> データ一覧:
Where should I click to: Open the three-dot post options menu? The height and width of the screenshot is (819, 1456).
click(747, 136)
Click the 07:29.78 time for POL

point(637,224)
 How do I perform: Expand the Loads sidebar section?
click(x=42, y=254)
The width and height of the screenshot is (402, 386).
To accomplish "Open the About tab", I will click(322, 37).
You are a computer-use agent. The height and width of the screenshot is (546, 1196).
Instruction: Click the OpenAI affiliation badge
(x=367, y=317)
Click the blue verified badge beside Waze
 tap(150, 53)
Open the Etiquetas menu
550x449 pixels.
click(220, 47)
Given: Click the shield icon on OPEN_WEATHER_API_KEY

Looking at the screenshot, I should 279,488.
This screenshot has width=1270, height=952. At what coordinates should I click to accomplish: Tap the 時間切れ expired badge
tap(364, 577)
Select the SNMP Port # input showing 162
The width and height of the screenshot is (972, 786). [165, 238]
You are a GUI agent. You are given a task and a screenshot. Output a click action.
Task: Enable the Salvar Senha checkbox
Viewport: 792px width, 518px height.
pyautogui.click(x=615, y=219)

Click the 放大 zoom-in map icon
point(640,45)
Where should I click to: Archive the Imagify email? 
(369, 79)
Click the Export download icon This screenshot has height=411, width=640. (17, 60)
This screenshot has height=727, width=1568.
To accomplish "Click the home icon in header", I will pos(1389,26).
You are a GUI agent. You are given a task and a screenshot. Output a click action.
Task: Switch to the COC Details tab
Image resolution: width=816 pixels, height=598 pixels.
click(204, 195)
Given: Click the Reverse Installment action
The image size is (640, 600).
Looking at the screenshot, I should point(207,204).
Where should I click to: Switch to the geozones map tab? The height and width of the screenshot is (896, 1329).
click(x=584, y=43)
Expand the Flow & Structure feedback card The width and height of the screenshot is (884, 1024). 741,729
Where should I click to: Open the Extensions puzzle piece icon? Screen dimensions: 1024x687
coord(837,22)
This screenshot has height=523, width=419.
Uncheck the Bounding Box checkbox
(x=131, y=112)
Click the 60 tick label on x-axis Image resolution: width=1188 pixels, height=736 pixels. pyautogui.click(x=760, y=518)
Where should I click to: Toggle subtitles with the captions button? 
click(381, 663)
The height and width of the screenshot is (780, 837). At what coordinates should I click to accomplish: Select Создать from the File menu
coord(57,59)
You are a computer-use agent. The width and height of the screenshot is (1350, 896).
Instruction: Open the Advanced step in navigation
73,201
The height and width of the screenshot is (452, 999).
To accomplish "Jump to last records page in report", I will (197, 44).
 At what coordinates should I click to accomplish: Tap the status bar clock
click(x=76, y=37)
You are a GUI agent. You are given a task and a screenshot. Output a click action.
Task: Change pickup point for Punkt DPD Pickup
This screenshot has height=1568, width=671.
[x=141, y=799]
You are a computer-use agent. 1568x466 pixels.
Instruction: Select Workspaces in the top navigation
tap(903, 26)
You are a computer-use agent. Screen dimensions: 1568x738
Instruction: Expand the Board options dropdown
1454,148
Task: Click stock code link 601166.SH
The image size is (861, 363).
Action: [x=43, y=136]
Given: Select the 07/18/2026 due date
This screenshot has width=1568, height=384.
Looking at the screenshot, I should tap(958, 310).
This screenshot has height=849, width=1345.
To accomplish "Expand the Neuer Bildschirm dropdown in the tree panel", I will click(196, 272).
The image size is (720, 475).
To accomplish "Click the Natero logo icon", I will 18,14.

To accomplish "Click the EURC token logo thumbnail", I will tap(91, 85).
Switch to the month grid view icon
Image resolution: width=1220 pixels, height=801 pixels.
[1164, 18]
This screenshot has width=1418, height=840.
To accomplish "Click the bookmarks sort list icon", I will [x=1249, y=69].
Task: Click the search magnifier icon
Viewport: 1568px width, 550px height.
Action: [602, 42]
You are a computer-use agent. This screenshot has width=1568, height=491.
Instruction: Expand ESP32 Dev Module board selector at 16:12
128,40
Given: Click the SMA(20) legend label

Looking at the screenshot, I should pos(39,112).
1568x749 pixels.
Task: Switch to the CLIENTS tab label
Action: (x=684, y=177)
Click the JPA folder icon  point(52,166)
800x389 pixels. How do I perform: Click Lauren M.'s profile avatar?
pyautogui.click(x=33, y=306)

> やること: 上の資料を、最初の行から最後の行まで一字も変えずにそのまま抜き出してください。

> 回答:
Where should I click to: Open the three-dot post options menu? The height and width of the screenshot is (819, 1456).
click(747, 136)
Click the 07:29.78 time for POL

point(637,224)
 How do I perform: Expand the Loads sidebar section?
click(x=42, y=254)
The width and height of the screenshot is (402, 386).
To accomplish "Open the About tab", I will click(322, 37).
You are a computer-use agent. The height and width of the screenshot is (546, 1196).
Instruction: Click the OpenAI affiliation badge
(x=367, y=317)
Click the blue verified badge beside Waze
 tap(150, 53)
Open the Etiquetas menu
550x449 pixels.
click(220, 47)
Given: Click the shield icon on OPEN_WEATHER_API_KEY

Looking at the screenshot, I should 279,488.
This screenshot has width=1270, height=952. At what coordinates should I click to accomplish: Tap the 時間切れ expired badge
tap(364, 577)
Select the SNMP Port # input showing 162
The width and height of the screenshot is (972, 786). [165, 238]
You are a GUI agent. You are given a task and a screenshot. Output a click action.
Task: Enable the Salvar Senha checkbox
Viewport: 792px width, 518px height.
pyautogui.click(x=615, y=219)

Click the 放大 zoom-in map icon
point(640,45)
Where should I click to: Archive the Imagify email? 
(369, 79)
Click the Export download icon This screenshot has height=411, width=640. (17, 60)
This screenshot has height=727, width=1568.
To accomplish "Click the home icon in header", I will pos(1389,26).
You are a GUI agent. You are given a task and a screenshot. Output a click action.
Task: Switch to the COC Details tab
Image resolution: width=816 pixels, height=598 pixels.
click(204, 195)
Given: Click the Reverse Installment action
The image size is (640, 600).
Looking at the screenshot, I should point(207,204).
Where should I click to: Switch to the geozones map tab? The height and width of the screenshot is (896, 1329).
click(x=584, y=43)
Expand the Flow & Structure feedback card The width and height of the screenshot is (884, 1024). 741,729
Where should I click to: Open the Extensions puzzle piece icon? Screen dimensions: 1024x687
coord(837,22)
This screenshot has height=523, width=419.
Uncheck the Bounding Box checkbox
(x=131, y=112)
Click the 60 tick label on x-axis Image resolution: width=1188 pixels, height=736 pixels. pyautogui.click(x=760, y=518)
Where should I click to: Toggle subtitles with the captions button? 
click(381, 663)
The height and width of the screenshot is (780, 837). At what coordinates should I click to accomplish: Select Создать from the File menu
coord(57,59)
You are a computer-use agent. The width and height of the screenshot is (1350, 896).
Instruction: Open the Advanced step in navigation
73,201
The height and width of the screenshot is (452, 999).
To accomplish "Jump to last records page in report", I will (197, 44).
 At what coordinates should I click to accomplish: Tap the status bar clock
click(x=76, y=37)
You are a GUI agent. You are given a task and a screenshot. Output a click action.
Task: Change pickup point for Punkt DPD Pickup
This screenshot has height=1568, width=671.
[x=141, y=799]
You are a computer-use agent. 1568x466 pixels.
Instruction: Select Workspaces in the top navigation
tap(903, 26)
You are a computer-use agent. Screen dimensions: 1568x738
Instruction: Expand the Board options dropdown
1454,148
Task: Click stock code link 601166.SH
The image size is (861, 363).
Action: [x=43, y=136]
Given: Select the 07/18/2026 due date
This screenshot has width=1568, height=384.
Looking at the screenshot, I should tap(958, 310).
This screenshot has height=849, width=1345.
To accomplish "Expand the Neuer Bildschirm dropdown in the tree panel", I will click(196, 272).
The image size is (720, 475).
To accomplish "Click the Natero logo icon", I will 18,14.

To accomplish "Click the EURC token logo thumbnail", I will tap(91, 85).
Switch to the month grid view icon
Image resolution: width=1220 pixels, height=801 pixels.
[1164, 18]
This screenshot has width=1418, height=840.
To accomplish "Click the bookmarks sort list icon", I will [x=1249, y=69].
Task: Click the search magnifier icon
Viewport: 1568px width, 550px height.
Action: [602, 42]
You are a computer-use agent. This screenshot has width=1568, height=491.
Instruction: Expand ESP32 Dev Module board selector at 16:12
128,40
Given: Click the SMA(20) legend label

Looking at the screenshot, I should pos(39,112).
1568x749 pixels.
Task: Switch to the CLIENTS tab label
Action: (x=684, y=177)
Click the JPA folder icon  point(52,166)
800x389 pixels. How do I perform: Click Lauren M.'s profile avatar?
pyautogui.click(x=33, y=306)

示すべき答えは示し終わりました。